THE REQUEST:
Copy the stretch of the data below from its first line through the line containing "Action: point(138,293)", character for character. Omit the pictures from your copy.

##### RECORDS FOR THIS EXERCISE #####

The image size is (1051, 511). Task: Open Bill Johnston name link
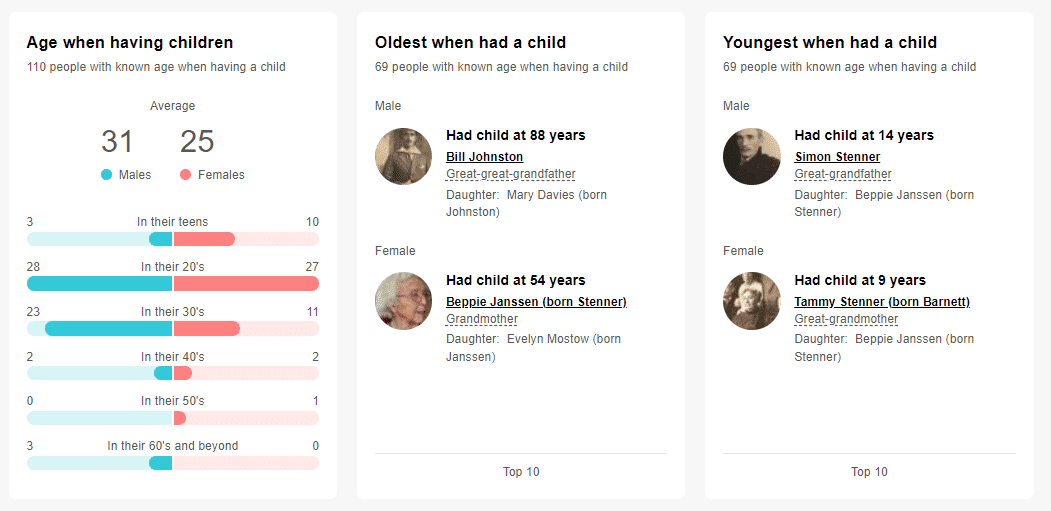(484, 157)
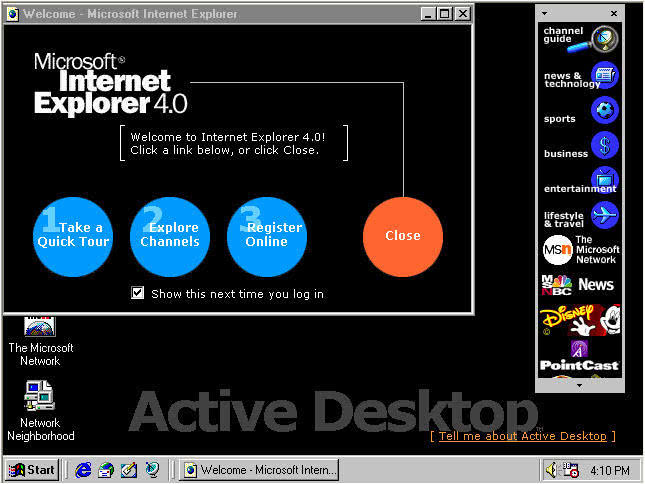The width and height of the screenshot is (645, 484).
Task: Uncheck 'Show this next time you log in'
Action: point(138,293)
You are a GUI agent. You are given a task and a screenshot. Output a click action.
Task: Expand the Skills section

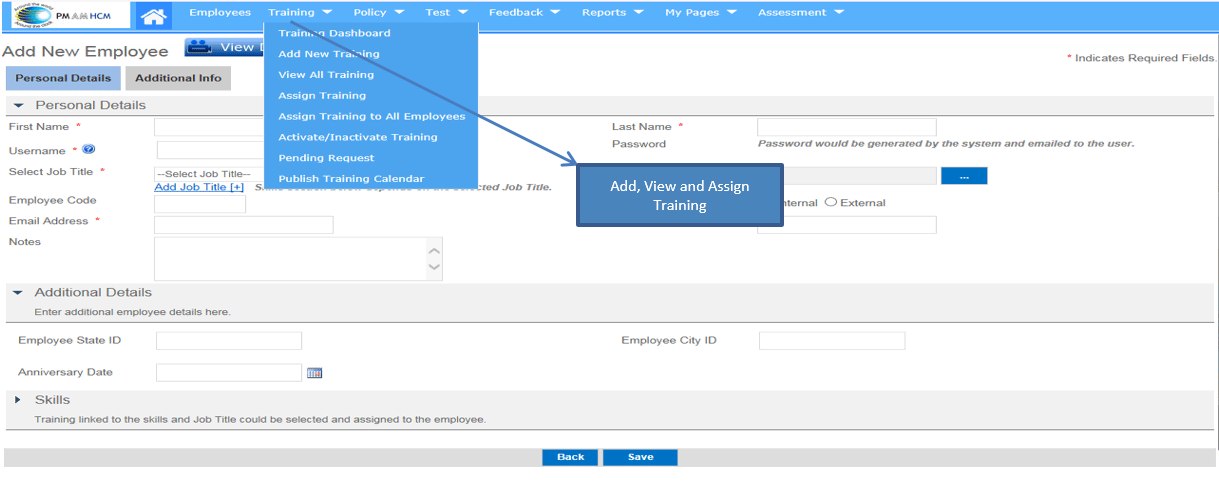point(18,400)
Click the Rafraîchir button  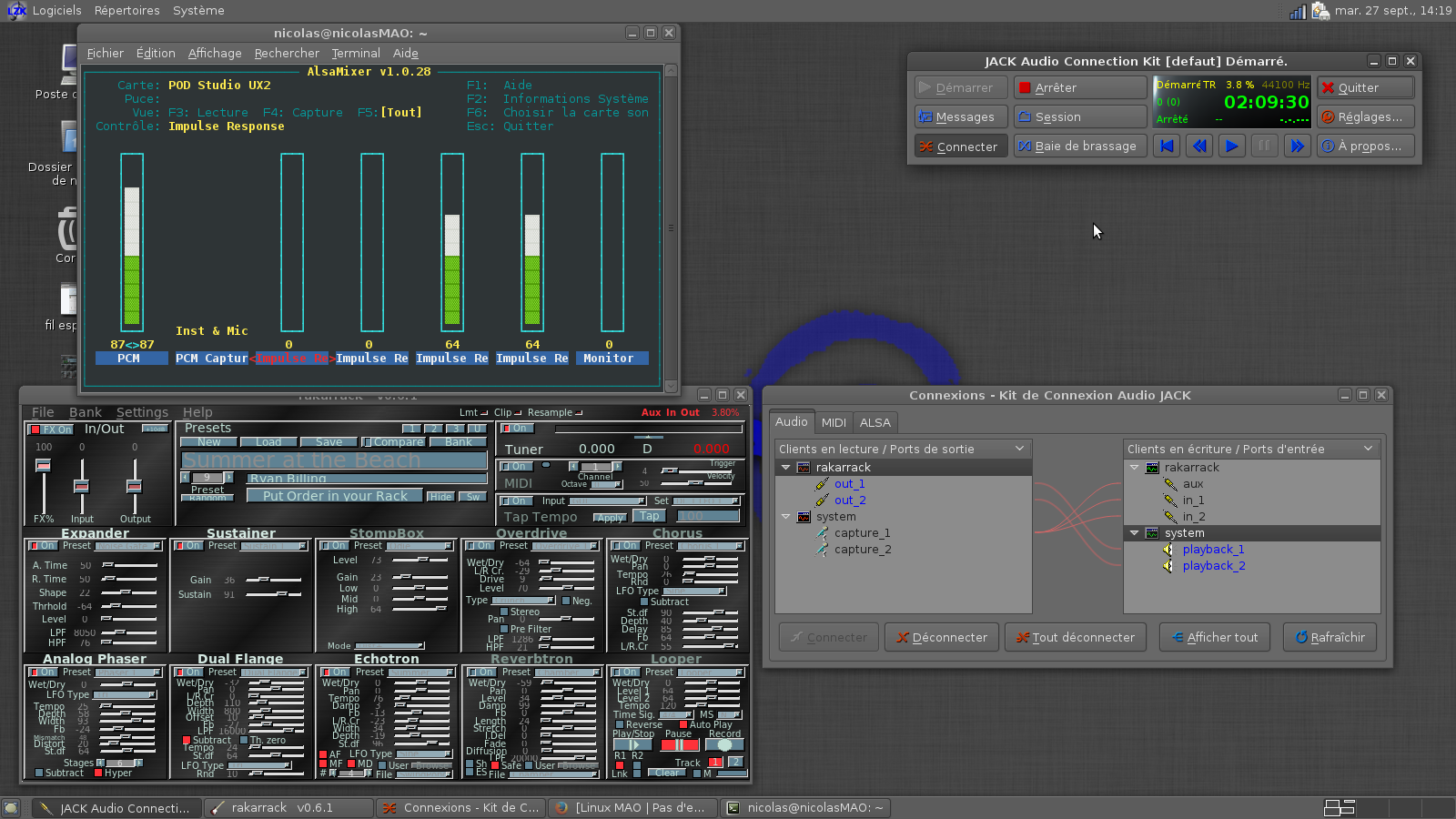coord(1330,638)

#####

RIGHT ANSWER:
The image size is (1051, 511). Task: Open Bill Johnston name link
(484, 157)
The width and height of the screenshot is (645, 484).
Task: Uncheck 'Show this next time you log in'
Action: point(138,293)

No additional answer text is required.